Question

Given that $f'\left( x \right) > g'\left( x \right)$for all x \[ \in \]R, and f (0) = g (0), then $f\left( x \right) < g\left( x \right)$ for all x belonging to

(A). (0, $\infty $)
(B). (-$\infty $, 0)
(C). R
(D). None of these

Answer 1

Hint: In this question remember the concept of functions, increasing function and decreasing functions and also remember to take h (x) as a function which is equal to f (x) – g (x) for all x \[ \in \] R, use this function to check which one of the options satisfies this function.

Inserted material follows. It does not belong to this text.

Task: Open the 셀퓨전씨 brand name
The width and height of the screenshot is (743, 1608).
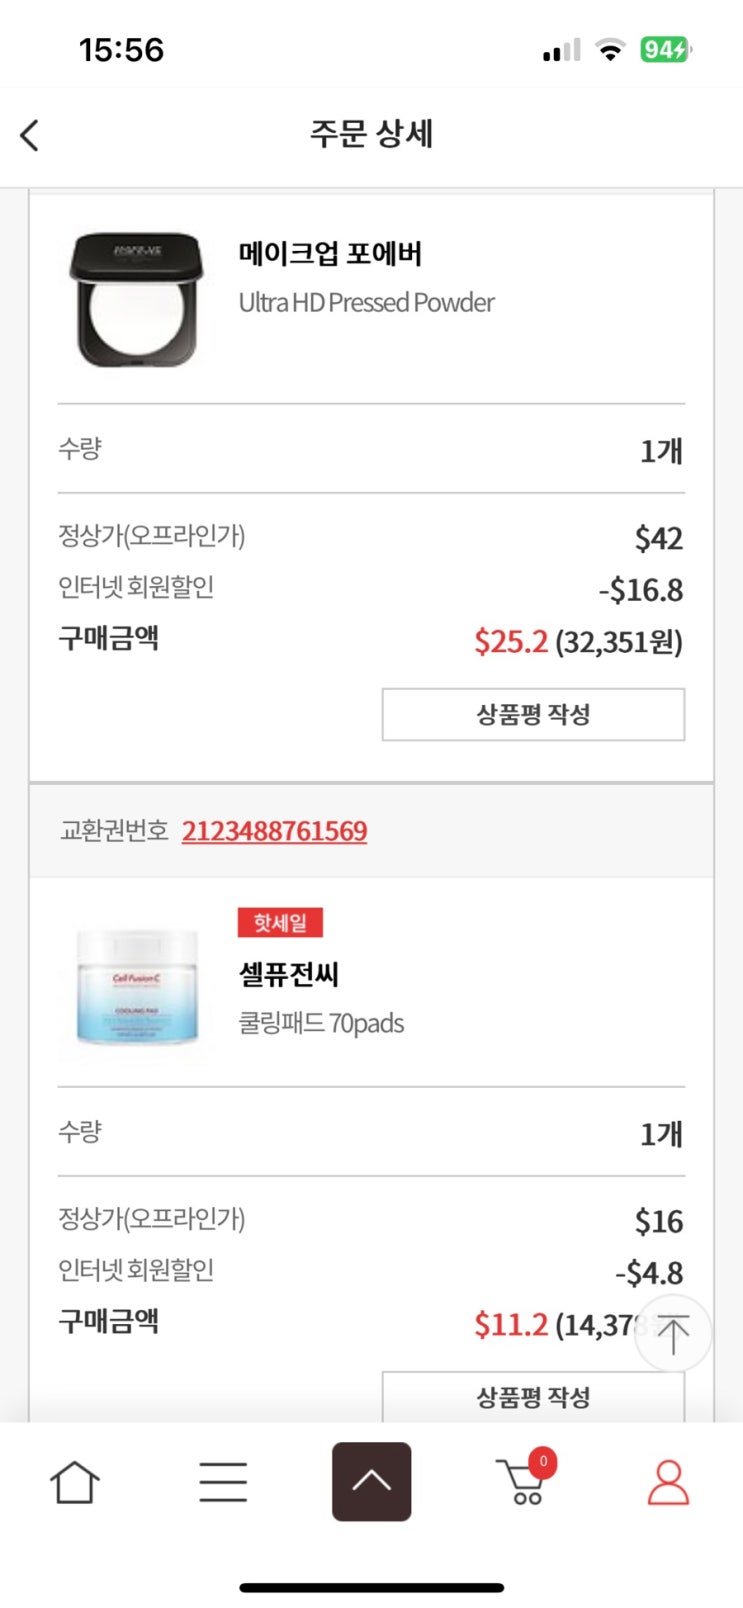Action: pos(289,973)
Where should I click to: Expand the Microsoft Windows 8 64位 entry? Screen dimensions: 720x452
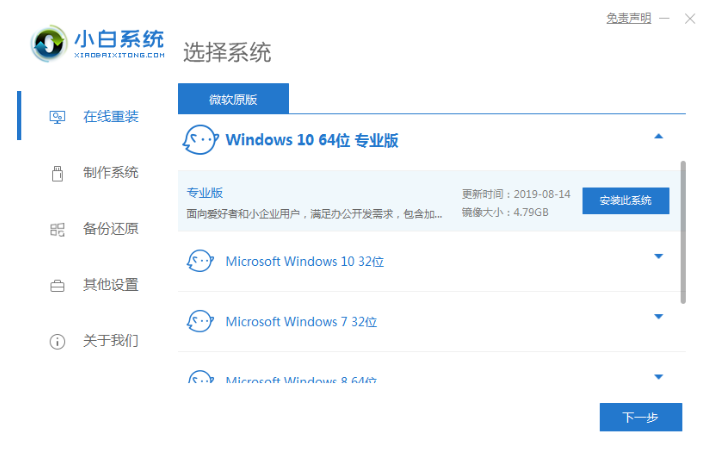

Complete step-by-step answer:
According to the given information we have $f'\left( x \right) > g'\left( x \right)$ and\[f\left( 0 \right) = g\left( 0 \right)\] for all x \[ \in \] R
Let $h\left( x \right)$ is a function whose value is \[f\left( x \right)-g\left( x \right)\] for all x \[ \in \] R i.e. $h\left( x \right)$ =\[f\left( x \right)-g\left( x \right)\]for all x \[ \in \] R
So $h'\left( x \right)$ = \[f'\left( x \right)-g'\left( x \right)\]
Since we know that $f'\left( x \right) > g'\left( x \right)$ for all x \[ \in \] R therefore
$h'\left( x \right)$ = \[f'\left( x \right)-g'\left( x \right)\] > 0
Hence the $h\left( x \right)$ is an increasing function
Now substituting the value of x = 0 we get
$h\left( 0 \right)$ =\[f\left( 0 \right)-g\left( 0 \right)\]
Since it is given that \[f\left( 0 \right) = g\left( 0 \right)\]
Therefore $h\left( 0 \right)$ = 0
For all x \[ \in \] (0,$\infty $)
Since we know that $h\left( x \right)$ is an increasing function therefore
$h\left( x \right)$ > $h\left( 0 \right)$
Substituting the value of $h\left( x \right)$ in the above equation we get
\[f\left( x \right)-g\left( x \right)\] > 0
$ \Rightarrow $\[f\left( x \right) > g\left( x \right)\]
Therefore \[f\left( x \right) > g\left( x \right)\] for all x \[ \in \] (0,$\infty $)
Since when x \[ \in \] to the interval (0,$\infty $) doesn’t satisfies the given condition i.e. \[f\left( x \right) > g\left( x \right)\] for the given function
Now for all x \[ \in \] (-$\infty $, 0)
Since $h\left( x \right)$ is an increasing function therefore
$h\left( x \right)$ < $h\left( 0 \right)$
Substituting the value of $h\left( x \right)$ in the above equation we get
\[f\left( x \right)-g\left( x \right)\] < 0
$ \Rightarrow $\[f\left( x \right) < g\left( x \right)\]
Therefore for all \[f\left( x \right) < g\left( x \right)\] for all x \[ \in \] (-$\infty $, 0)
Since when x \[ \in \] belongs to the interval (-$\infty $, 0) satisfies the given condition i.e. \[f\left( x \right) < g\left( x \right)\] for the given function
Hence option B is the correct option.

Note: In the above solution we came across the term function which can be explained as the relation of a set of outputs with its inputs such that each input of the function is related to one output, the representation of function is given as suppose we have a function from a to b then it will be represented as f: a $ \to $ b. When $f'\left( x \right) > 0$ in the given interval it is called an increasing function whereas when $f'\left( x \right) < 0$ then the function is called a decreasing function in the given interval.